Within the records below is a range that opens at the line with "Screen dimensions: 1080x536" and closes at the line with "Given: Open the blue text color swatch". Return that range word for word, both ends included, and only that range.

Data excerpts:
────────────────
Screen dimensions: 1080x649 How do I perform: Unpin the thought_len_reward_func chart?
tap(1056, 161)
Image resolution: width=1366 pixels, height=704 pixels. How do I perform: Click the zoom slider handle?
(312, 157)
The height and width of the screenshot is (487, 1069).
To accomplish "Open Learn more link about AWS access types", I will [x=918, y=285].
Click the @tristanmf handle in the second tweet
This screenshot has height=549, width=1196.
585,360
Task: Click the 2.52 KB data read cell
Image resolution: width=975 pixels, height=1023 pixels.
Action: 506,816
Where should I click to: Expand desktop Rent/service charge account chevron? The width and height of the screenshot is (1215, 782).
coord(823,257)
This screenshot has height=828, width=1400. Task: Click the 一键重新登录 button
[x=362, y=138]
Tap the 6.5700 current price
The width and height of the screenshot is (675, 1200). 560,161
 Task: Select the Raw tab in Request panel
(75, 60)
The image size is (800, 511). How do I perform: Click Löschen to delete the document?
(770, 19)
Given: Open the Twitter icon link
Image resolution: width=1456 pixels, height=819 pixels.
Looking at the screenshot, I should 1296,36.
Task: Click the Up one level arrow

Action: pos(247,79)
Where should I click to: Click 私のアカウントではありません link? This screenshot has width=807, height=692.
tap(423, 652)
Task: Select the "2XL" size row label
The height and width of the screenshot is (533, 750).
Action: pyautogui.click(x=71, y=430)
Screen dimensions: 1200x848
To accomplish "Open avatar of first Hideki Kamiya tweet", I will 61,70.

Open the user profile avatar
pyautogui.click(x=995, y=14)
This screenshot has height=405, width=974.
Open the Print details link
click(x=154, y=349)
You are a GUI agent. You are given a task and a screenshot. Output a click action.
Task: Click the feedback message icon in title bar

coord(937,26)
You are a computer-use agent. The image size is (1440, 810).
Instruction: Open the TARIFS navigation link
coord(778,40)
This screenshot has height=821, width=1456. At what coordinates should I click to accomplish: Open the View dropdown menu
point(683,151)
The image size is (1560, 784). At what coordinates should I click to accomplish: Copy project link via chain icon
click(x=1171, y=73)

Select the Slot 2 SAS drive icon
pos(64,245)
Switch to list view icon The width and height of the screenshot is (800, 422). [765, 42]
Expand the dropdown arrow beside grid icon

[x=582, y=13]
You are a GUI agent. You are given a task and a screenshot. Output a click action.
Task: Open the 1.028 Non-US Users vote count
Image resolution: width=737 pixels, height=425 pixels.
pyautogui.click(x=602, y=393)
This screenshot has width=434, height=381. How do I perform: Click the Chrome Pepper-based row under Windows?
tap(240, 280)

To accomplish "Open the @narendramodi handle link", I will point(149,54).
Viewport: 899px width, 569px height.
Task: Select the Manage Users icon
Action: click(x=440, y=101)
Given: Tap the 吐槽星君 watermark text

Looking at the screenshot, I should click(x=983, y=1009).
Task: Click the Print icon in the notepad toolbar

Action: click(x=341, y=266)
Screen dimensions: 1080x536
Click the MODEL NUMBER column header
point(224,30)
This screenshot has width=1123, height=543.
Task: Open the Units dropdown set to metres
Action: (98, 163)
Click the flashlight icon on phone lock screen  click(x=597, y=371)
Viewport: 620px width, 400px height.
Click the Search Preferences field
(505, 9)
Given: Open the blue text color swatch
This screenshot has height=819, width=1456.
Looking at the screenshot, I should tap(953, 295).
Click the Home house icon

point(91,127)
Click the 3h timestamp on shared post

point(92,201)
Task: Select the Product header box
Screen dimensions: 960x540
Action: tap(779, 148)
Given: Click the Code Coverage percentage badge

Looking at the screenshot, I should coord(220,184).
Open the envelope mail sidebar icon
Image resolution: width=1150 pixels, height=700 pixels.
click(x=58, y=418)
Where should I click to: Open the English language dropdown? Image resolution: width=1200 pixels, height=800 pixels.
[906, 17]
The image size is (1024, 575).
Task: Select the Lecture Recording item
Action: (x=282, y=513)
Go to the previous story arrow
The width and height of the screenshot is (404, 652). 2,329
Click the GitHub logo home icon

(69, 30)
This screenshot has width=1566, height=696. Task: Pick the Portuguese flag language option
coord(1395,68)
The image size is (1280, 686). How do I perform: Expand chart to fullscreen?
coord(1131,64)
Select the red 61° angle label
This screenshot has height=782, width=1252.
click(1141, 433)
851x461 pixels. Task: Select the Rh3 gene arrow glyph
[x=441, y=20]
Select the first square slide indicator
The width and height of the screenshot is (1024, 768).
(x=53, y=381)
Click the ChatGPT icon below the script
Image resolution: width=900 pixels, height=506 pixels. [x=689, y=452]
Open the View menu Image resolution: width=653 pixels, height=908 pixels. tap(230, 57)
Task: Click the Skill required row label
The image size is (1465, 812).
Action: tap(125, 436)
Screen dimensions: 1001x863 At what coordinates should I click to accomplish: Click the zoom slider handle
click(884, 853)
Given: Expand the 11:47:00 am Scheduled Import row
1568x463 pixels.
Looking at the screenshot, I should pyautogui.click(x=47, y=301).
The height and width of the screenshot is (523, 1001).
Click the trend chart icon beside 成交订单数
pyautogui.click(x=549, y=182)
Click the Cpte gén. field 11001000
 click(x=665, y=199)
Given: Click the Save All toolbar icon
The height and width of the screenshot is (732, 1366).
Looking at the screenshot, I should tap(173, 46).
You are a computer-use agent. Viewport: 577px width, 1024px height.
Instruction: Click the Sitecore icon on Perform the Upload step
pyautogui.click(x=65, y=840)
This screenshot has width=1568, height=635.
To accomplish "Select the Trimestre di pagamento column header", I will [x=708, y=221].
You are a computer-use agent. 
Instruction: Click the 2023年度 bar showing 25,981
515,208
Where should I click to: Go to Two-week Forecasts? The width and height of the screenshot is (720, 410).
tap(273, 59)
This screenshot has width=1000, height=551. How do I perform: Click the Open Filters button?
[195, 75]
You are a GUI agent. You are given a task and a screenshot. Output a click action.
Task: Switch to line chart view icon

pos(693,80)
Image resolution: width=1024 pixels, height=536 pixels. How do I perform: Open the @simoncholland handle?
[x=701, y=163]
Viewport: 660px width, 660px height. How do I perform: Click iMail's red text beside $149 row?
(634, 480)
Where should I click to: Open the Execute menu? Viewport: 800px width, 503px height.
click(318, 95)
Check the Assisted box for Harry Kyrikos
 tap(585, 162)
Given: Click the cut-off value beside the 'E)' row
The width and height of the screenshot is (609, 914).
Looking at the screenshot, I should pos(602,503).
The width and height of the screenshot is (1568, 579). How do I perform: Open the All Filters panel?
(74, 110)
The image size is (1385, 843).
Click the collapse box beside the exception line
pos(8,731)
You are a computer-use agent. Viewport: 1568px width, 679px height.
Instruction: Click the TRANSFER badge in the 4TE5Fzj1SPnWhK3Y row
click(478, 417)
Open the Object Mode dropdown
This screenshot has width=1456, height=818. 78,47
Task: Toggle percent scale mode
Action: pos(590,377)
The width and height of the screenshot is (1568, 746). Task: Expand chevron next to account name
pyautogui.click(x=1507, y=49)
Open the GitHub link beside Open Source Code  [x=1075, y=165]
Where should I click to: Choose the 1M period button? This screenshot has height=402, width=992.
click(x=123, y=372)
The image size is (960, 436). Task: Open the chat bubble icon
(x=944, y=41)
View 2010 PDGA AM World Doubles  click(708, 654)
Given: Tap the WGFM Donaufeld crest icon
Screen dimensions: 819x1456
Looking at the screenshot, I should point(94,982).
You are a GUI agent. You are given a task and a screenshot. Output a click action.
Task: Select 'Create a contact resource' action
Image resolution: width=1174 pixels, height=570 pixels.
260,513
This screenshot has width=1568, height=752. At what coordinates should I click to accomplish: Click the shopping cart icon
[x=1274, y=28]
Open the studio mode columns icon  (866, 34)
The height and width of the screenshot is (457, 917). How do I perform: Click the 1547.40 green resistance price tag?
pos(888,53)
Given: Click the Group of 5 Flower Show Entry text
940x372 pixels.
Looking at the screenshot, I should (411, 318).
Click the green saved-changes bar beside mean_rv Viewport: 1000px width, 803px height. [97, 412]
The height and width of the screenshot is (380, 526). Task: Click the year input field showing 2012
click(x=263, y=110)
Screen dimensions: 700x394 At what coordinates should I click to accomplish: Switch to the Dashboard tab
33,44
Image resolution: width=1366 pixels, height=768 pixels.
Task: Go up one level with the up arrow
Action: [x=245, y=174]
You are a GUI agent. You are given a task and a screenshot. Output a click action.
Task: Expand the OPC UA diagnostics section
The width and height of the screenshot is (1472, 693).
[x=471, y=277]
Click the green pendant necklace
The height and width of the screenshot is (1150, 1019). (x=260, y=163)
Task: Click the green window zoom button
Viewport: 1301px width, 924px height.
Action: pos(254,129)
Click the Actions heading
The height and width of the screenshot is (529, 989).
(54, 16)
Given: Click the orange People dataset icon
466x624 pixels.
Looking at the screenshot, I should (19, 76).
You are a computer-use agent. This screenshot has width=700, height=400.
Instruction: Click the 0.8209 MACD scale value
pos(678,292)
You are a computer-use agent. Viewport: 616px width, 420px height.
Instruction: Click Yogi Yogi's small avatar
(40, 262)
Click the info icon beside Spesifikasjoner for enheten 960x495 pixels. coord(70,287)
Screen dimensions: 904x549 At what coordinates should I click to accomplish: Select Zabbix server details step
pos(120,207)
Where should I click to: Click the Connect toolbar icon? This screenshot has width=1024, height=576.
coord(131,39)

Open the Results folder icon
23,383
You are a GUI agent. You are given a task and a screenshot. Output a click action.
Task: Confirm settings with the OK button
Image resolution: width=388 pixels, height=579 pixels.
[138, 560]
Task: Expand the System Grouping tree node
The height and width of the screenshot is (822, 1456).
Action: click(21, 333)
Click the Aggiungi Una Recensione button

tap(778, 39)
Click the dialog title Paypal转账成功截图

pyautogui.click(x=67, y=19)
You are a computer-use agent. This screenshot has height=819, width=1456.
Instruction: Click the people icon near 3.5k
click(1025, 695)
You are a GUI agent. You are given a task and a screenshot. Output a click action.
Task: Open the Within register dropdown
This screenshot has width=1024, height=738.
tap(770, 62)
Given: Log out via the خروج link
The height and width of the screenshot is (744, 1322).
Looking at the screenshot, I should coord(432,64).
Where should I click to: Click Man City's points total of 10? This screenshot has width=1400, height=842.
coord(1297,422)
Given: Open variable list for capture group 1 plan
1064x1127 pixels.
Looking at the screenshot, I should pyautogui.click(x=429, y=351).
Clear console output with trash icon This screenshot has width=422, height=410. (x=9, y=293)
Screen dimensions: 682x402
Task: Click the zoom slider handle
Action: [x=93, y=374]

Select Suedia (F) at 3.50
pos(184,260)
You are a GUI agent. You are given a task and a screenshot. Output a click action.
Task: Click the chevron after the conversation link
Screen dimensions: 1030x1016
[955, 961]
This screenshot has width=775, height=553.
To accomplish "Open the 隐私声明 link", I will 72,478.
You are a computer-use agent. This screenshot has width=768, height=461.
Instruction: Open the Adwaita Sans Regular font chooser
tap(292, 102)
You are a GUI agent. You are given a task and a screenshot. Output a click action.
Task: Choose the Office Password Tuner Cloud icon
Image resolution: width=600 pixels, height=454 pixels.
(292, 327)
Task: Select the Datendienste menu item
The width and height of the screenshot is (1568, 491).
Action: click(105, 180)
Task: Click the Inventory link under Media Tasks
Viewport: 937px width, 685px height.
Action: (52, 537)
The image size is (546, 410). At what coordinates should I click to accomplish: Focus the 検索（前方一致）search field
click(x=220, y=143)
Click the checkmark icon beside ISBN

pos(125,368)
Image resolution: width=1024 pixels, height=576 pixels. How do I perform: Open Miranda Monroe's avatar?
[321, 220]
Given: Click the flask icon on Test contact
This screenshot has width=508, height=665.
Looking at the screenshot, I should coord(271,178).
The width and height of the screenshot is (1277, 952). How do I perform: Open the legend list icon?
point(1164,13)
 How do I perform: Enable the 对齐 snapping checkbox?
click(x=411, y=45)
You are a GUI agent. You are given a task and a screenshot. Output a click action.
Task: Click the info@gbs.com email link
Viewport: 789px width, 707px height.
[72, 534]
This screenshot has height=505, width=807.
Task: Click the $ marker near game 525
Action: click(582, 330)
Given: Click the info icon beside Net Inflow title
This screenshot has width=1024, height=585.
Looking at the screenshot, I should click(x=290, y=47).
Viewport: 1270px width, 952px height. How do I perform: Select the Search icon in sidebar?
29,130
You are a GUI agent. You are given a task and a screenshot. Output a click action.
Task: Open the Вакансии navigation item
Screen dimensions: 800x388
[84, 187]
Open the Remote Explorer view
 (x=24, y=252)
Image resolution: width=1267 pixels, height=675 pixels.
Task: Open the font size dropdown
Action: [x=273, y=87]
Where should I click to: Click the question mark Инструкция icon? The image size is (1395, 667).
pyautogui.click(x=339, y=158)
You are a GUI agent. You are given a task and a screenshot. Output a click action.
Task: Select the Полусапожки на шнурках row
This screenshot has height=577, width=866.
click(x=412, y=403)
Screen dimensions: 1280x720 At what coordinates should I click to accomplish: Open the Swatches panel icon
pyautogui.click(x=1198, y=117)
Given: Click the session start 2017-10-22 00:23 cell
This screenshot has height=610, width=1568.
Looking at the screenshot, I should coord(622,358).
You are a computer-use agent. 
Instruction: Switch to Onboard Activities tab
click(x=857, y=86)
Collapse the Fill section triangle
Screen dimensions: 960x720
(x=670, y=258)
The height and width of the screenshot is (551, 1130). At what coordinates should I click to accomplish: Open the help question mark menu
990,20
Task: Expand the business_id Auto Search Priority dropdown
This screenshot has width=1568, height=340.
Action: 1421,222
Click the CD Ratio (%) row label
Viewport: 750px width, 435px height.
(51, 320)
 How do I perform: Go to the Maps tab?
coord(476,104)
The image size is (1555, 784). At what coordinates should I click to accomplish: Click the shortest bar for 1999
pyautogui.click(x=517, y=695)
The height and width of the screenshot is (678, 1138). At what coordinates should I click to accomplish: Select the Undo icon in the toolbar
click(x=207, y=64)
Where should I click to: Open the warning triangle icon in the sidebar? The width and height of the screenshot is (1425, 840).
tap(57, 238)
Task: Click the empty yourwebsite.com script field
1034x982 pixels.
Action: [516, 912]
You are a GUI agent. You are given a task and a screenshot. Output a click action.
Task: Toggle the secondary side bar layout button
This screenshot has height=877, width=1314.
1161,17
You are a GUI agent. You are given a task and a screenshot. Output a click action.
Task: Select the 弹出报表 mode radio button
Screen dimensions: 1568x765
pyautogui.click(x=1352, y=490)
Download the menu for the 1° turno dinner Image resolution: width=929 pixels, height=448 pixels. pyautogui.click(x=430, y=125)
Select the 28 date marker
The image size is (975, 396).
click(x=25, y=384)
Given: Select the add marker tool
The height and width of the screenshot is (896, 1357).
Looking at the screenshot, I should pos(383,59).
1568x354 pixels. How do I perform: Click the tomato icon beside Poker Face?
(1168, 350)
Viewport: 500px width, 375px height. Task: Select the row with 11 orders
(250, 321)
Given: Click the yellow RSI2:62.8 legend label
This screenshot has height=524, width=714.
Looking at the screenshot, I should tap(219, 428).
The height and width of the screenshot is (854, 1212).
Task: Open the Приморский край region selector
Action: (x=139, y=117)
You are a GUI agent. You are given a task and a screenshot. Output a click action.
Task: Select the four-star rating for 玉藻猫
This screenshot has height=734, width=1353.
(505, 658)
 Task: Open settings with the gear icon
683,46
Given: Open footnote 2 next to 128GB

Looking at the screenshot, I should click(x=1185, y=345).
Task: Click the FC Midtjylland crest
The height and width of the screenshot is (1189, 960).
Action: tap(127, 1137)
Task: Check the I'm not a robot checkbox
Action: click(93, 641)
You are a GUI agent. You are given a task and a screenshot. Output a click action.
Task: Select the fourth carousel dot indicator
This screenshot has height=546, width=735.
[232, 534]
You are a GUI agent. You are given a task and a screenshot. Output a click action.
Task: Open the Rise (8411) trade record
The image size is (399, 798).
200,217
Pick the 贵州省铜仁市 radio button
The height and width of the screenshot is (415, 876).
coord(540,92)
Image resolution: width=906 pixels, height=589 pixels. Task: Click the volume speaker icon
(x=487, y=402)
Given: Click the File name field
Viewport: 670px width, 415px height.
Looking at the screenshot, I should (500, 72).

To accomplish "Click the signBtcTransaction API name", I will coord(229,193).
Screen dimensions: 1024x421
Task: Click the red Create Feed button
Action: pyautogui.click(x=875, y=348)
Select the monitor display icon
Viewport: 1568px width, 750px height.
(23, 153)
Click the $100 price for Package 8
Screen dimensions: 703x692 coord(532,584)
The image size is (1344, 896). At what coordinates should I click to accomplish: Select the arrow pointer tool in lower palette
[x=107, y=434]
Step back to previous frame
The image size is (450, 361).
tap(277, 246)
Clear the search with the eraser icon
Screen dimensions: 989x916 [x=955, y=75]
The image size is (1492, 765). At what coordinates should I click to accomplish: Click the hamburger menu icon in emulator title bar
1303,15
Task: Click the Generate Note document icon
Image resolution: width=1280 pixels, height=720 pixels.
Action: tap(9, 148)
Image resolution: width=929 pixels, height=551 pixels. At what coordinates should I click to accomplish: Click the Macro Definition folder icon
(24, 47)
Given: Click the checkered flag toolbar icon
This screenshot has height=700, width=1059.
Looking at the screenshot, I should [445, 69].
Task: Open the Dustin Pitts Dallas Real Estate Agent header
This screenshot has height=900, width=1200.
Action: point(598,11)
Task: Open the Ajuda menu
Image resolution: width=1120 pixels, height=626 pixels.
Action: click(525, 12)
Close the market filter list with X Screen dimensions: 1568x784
────────────────
> RESPONSE AREA:
Screen dimensions: 1080x536
Click the MODEL NUMBER column header
point(224,30)
This screenshot has width=1123, height=543.
Task: Open the Units dropdown set to metres
Action: (98, 163)
Click the flashlight icon on phone lock screen  click(x=597, y=371)
Viewport: 620px width, 400px height.
Click the Search Preferences field
(505, 9)
Given: Open the blue text color swatch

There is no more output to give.